Di Karang Ampar dan Bergang, kelompok gajah yang berjumlah 5 – 10 individu itu, sudah tiga bulan berada di sana. Siang hari, mereka bersembunyi di bawah rimbunan pohon dan alur-alur sungai yang tertutup semak. Menjelang petang hingga fajar menyingsing, mereka berpencari mencari makan ke kebun-kebun warga.
Konflik gajah dan manusia terjadi setiap tahun sejak 2013, ketika jalur jelajah gajah di Peusangan menyempit akibat pembukaan areal budidaya. Di sini 40 ekor gajah hidup berpencar di sepanjang koridor sempit sungai Peusangan yang panjangnya hanya 15 kilometer.
Zulfikar Ahmad dari Dinas Perkebunan dan Kehutana Aceh Tengah, dalam proses penggiringan gajah tersebut memboyong 3 staf dan 2 unit drone. Ini sekaligus pengalaman pertama mereka mencari gajah dengan drone, yang bersembunyi di hutan kecil di sepanjang bukit.
Komunikasi antara yang mengontrol pergerakan drone dengan kelompok penggiring gajah menggunakan handy talky. Setiap kali kelompok penggiring kehilangan jejak, mereka akan meminta bantuan drone untuk mencarinya. Apalagi jika gajah masuk ke wilayah yang sulit di jangkau seperti atas bukit yang curam atau di hutan yang rimbun.

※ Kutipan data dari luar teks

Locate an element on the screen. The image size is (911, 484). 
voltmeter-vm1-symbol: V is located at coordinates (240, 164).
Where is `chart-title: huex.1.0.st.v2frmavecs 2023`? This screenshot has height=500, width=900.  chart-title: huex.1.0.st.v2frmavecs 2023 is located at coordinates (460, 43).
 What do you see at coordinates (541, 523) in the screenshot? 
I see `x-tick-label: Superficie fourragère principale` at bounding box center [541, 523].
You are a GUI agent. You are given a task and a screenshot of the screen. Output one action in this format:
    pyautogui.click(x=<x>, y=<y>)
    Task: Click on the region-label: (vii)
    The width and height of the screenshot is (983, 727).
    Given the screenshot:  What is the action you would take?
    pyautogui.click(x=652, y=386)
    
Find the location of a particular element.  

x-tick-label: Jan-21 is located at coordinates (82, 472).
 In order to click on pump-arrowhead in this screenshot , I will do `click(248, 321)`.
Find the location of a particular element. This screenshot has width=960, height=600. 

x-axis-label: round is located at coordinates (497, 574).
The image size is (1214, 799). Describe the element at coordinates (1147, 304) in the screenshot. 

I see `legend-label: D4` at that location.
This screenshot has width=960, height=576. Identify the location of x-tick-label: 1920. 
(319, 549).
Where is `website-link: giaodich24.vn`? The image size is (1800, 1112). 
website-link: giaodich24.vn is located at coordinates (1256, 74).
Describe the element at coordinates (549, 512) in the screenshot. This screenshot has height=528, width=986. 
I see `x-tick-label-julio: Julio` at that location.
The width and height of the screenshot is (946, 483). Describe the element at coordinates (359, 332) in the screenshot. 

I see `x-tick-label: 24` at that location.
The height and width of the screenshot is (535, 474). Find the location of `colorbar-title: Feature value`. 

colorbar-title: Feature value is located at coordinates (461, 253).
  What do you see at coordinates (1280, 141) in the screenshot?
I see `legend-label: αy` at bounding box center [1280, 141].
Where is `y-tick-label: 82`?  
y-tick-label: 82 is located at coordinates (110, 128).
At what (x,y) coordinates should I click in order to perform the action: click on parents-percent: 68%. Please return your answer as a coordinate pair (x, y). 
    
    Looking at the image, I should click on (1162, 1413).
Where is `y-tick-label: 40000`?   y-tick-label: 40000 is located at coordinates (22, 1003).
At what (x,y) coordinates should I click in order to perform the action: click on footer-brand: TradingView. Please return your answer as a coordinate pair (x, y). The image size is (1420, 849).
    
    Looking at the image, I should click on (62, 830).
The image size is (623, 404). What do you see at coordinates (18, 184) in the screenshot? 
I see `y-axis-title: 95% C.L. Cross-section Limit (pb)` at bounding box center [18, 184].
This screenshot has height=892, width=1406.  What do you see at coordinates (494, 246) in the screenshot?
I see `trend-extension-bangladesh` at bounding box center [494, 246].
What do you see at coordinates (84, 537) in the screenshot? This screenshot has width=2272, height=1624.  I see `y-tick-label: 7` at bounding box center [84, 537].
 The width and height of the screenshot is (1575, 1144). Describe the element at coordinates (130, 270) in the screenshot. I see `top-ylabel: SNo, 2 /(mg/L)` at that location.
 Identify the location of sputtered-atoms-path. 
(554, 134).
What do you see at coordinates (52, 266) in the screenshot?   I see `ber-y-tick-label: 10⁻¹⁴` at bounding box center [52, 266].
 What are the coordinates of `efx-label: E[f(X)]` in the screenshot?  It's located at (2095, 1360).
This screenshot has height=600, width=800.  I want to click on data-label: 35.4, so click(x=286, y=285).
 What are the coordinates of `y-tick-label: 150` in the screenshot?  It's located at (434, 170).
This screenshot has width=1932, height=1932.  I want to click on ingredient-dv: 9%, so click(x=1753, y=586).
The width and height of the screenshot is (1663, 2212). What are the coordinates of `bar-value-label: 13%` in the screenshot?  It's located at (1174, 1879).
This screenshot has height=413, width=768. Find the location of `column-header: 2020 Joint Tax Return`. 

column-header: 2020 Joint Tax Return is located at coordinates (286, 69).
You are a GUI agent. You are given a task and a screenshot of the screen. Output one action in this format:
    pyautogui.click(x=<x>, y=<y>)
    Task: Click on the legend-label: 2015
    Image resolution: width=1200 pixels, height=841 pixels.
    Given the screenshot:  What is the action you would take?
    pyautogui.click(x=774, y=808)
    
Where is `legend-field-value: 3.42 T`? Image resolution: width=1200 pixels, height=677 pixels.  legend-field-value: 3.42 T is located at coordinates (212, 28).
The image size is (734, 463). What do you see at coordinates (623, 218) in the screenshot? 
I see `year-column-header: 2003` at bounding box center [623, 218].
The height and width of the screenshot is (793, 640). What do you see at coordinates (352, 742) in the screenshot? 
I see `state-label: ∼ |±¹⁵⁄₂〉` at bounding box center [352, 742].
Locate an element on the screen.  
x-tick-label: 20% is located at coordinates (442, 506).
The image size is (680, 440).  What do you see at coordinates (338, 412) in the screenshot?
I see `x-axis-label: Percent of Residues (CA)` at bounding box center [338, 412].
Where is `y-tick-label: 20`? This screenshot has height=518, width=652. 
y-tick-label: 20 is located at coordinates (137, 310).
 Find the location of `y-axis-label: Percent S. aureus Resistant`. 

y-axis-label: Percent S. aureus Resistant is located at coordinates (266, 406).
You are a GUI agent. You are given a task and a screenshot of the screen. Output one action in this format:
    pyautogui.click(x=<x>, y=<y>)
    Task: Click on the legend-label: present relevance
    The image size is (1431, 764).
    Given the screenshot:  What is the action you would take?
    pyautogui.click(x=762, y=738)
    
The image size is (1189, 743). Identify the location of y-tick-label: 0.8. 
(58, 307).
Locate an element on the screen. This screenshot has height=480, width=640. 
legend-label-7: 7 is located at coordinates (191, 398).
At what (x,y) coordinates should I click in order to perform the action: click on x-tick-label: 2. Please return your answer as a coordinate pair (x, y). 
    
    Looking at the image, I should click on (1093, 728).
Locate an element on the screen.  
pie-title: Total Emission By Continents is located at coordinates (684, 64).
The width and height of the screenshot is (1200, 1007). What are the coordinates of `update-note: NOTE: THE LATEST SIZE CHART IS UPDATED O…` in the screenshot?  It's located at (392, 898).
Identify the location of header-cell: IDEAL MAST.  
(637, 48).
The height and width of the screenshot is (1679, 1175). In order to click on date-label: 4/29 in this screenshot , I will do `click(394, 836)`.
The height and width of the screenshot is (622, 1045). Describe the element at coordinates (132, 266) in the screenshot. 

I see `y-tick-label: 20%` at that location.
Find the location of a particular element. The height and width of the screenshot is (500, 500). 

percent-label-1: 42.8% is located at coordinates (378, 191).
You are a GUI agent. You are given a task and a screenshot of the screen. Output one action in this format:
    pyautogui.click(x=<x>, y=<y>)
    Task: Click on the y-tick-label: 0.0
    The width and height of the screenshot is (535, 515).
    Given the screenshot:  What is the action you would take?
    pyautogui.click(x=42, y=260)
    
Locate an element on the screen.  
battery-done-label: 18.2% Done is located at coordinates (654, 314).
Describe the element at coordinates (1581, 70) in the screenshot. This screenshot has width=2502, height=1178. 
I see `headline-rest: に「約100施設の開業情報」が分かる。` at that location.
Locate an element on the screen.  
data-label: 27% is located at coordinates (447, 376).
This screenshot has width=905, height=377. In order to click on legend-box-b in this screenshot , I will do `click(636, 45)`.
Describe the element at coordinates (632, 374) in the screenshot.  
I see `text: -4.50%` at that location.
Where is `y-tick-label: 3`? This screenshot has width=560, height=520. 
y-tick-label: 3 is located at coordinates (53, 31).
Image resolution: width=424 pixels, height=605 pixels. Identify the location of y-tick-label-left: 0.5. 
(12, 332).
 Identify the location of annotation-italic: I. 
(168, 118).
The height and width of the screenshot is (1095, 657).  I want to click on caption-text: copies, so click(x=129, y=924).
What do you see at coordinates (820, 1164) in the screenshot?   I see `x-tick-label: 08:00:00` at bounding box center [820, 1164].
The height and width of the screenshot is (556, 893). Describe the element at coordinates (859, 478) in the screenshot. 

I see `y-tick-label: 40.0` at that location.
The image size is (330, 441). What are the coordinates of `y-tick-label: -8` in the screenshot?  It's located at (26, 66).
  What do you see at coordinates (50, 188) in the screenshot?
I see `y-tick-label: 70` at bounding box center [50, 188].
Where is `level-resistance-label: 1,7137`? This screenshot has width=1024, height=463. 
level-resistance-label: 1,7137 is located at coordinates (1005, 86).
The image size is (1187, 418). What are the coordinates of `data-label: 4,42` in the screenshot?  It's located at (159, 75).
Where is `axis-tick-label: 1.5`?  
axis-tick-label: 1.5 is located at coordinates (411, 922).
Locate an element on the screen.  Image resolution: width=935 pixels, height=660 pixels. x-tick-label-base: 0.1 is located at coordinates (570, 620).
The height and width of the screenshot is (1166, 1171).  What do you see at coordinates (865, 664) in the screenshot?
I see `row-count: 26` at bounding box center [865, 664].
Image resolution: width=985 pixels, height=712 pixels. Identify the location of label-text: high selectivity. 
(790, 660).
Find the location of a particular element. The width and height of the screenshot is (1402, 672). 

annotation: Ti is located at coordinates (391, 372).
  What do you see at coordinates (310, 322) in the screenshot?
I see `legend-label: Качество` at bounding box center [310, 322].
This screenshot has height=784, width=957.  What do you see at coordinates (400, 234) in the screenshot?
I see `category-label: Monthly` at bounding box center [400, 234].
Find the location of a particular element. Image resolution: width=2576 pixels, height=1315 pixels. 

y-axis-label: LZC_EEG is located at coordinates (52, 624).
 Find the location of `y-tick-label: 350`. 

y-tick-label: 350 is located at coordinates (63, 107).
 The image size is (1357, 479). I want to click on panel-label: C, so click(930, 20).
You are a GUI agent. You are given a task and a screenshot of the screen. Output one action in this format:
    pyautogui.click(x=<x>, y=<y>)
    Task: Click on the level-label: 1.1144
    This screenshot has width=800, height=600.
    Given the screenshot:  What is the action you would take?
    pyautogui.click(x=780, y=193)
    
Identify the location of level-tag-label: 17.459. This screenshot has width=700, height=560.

Karang Ampar dan Bergang berada di antara bukit-bukit dengan pepohonan lebat kanopinya. Gajah kerap bersembunyi, sehingga menyulitkan drone mencari sosok gajah.
Nurdin Syah, operator drone harus jeli melihat pergerakan daun-daun dan batang-batang pohon melalui layar tablet yang dipegangnya. “Tidak gampang mencari gajah karena banyak pohon,” katanya.
Pada hari kedua penggiringan gajah, drone berhasil merekam pergerakan tiga individu gajah dari ketinggian 73 meter. Seekor gajah remaja, seekor jantan dan seekor betina dewasa berjalan beriringan di kebun yang terbuka. Suara drone yang seperti suara lebah berdengung itu sepertinya membuat gajah remaja panik dan coba berlari melewati gajah dewasa yang mengawalnya. Gajah memang tidak suka suara lebah.
“Regu minta bantuan untuk melihat ada kemungkinan gajah. Saat melihat jejak baru kita langsung informasikan. Lalu gajah digiring lagi. Drone sangat bermanfaat karena bisa mengidentifikasi pasti keberadaan gajah serta menginformasikan kondisi lapangan kepada tim yang melakukan penggiringan,” kata Zulfikar.
Namun drone juga memiliki kelemahan karena batere hanya bertahan 20 menit. Sering sekali operator drone harus menarik pulang pesawatnya untuk mengganti batere. “Di saat kembali, gajahnya sudah tidak berada di tempat terakhir.”
Zulfikar mengatakan, hujan dan angin kencang juga menyulitkan drone bekerja. “Jika angin kencang batere lebih cepat habis. Dan kami belum berani menerbangkan drone dalam kondisi hujan lebat.”
Gundalipa, anggota tim penggiring gajah mengatakan, drone bermanfaat bagi mereka yang menggiring gajah. Posisi drone bisa menjadi tanda bagi mereka dimana gajah bersembunyi. “Namun ada kondisi dimana drone harus pergi karena suaranya mengganggu pergerakan gajah sehingga gajah agak panik.”
Zulfikar menyarankan, antara tim darat, tim drone, dan tim pendukung, perlu disamakan persepsi mengenai arah pergerakan gajah. “Informasi yang salah dapat membahayakan tim yang sedang menggiring gajah,” paparnya.